Jornal Estado de Minas

COLUNA HIT

Mineiro conta como é ser o 'ponto' de Vera Holtz no espetáculo 'Ficções'


Tudo em “Ficções”, espetáculo em cartaz no CCBB, na Praça da Liberdade, emociona e chama a atenção. Da interpretação de Vera Holtz à interação da equipe em cena, nada escapa ao olhar do público que vem lotando o teatro desde a estreia, no início deste mês. Ganha espaço o “ponto”, presença certa no teatro do passado, uma espécie de segurança para que o artista não perca nada do texto. 





Na turnê em Belo Horizonte, o mineiro João Santos tem a missão de ser o “ponto” de Vera. Ele acompanha tudo o que a atriz fala em cena. Em pouco mais de hora e meia, João lê as 35 páginas do roteiro.

Graduado em comunicação social pela UFMG e mestrando em artes da cena na mesma universidade,  João Santos começou sua trajetória no teatro trabalhando na comunicação de grupos e produtoras culturais da capital mineira.
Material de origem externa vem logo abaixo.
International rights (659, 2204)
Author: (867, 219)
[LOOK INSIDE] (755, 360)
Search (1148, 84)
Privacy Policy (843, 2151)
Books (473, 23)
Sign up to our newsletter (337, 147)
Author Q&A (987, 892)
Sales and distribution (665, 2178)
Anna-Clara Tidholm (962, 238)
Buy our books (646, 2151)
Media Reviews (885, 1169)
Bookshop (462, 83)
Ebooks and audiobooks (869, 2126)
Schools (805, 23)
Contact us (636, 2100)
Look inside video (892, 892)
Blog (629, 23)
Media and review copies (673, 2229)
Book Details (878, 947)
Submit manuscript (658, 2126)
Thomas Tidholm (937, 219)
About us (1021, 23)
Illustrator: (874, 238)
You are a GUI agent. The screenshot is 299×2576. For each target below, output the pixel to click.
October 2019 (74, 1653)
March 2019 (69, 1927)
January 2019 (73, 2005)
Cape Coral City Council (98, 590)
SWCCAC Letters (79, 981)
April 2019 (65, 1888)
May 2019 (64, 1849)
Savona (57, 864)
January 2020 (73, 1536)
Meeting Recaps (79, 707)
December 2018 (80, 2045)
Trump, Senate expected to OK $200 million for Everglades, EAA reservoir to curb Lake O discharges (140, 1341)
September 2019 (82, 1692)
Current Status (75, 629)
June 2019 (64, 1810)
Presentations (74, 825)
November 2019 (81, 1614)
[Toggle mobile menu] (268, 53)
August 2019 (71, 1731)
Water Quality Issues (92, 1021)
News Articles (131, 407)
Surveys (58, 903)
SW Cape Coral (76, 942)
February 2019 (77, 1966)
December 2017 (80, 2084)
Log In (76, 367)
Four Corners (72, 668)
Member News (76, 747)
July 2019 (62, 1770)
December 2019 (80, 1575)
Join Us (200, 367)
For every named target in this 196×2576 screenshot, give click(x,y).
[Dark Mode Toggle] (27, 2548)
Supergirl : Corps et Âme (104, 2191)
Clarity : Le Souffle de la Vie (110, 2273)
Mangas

Autor do livro “Teuda Bara: Comunista demais para ser chacrete”, recebeu da atriz do Galpão o incentivo para iniciar o trabalho como dramaturgo e diretor, atividades às quais hoje se dedica prioritariamente.

A cada sessão, o "ponto" lê as 35 páginas da peça (foto: Helvécio Carlos/EM/DA Press)


Como surgiu o convite para ser o “ponto” de Vera Holtz?
A produtora local do espetáculo, Juliana Peixoto, que foi minha colega quando trabalhei na Rubim Produções, me pediu, sem segundas intenções, indicações de pessoas que pudessem ser o “ponto” da Vera na temporada do “Ficções” aqui em BH. Por coincidência, eu estava acompanhando uma oficina da cantora Cida Moreira com o Grupo Galpão. O cenógrafo Márcio Medina também estava na oficina e comentou conosco sobre o “Ficções”, completamente deslumbrado com o trabalho da Vera. Também elogiou muito a opção de assumir tudo em cena: o músico, os cenotécnicos, a camareira e até mesmo o “ponto”, essa figura resgatada do teatro de outros tempos. Disse pra Ju que não ia indicar ninguém: se pudesse, adoraria ser, eu mesmo, este “ponto” aqui em BH.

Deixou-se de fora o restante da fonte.